◆ BRIEF A
From the email header of the patch below, list each header field that has a label before a colon, together with its value.
— Begin DOCUMENT EXTRACT —
From 4abcce013c9ee3053badf2abda77190233066676 Mon Sep 17 00:00:00 2001
From: Mitja Felicijan <mitja.felicijan@gmail.com>
Date: Fri, 23 Feb 2024 10:35:22 +0100
Subject: Testing thoughts page

---
 ...digitalocean-spaces-object-storage-with-fuse.md | 332 +++++++++++++++++++++
 1 file changed, 332 insertions(+)
 create mode 100644 _posts/posts/2018-01-16-using-digitalocean-spaces-object-storage-with-fuse.md

(limited to '_posts/posts/2018-01-16-using-digitalocean-spaces-object-storage-with-fuse.md')
— End DOCUMENT EXTRACT —
— Begin INPUT —
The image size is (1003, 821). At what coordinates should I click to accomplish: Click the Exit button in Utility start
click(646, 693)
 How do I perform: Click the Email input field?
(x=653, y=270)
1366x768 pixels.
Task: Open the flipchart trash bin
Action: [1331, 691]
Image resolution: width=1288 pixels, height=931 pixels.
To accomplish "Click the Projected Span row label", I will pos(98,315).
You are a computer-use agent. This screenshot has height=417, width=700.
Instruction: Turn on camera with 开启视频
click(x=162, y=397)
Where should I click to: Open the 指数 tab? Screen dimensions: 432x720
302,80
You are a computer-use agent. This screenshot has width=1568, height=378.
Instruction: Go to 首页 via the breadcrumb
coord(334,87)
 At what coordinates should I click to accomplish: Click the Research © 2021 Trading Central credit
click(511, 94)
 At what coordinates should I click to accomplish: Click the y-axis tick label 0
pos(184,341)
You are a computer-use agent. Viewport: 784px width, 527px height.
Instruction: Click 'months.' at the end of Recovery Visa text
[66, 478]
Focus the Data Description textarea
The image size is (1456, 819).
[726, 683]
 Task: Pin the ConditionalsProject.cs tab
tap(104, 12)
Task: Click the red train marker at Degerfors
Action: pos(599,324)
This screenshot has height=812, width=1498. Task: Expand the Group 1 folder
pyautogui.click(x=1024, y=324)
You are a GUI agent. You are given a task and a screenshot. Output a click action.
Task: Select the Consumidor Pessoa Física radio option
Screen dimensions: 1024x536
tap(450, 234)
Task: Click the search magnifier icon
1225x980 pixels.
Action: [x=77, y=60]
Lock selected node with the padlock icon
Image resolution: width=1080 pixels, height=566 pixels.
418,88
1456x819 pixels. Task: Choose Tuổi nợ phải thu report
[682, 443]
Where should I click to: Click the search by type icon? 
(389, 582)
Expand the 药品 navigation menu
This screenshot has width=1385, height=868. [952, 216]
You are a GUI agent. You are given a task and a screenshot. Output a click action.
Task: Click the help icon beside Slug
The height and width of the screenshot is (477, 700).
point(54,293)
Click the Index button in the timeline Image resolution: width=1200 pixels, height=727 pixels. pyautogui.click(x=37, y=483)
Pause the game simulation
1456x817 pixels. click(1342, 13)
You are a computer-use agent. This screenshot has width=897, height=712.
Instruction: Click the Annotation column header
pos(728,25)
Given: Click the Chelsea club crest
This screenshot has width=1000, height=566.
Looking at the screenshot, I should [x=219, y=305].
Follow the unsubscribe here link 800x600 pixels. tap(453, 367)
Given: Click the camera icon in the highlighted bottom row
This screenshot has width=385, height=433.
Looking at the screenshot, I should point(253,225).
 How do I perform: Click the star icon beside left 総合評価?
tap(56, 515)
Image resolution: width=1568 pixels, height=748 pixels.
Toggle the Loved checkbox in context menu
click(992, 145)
— End INPUT —
◆ BRIEF B
Please rewrite the part of the records that opens with the line containing "Given: Click the Chelsea club crest" and closes with the line containing "tap(56, 515)", swapping "Given" for "Request" and leaving everything else as it is.

◆ ANSWER A
From: Mitja Felicijan <mitja.felicijan@gmail.com>
Date: Fri, 23 Feb 2024 10:35:22 +0100
Subject: Testing thoughts page

◆ ANSWER B
Request: Click the Chelsea club crest
This screenshot has width=1000, height=566.
Looking at the screenshot, I should [x=219, y=305].
Follow the unsubscribe here link 800x600 pixels. tap(453, 367)
Request: Click the camera icon in the highlighted bottom row
This screenshot has width=385, height=433.
Looking at the screenshot, I should point(253,225).
 How do I perform: Click the star icon beside left 総合評価?
tap(56, 515)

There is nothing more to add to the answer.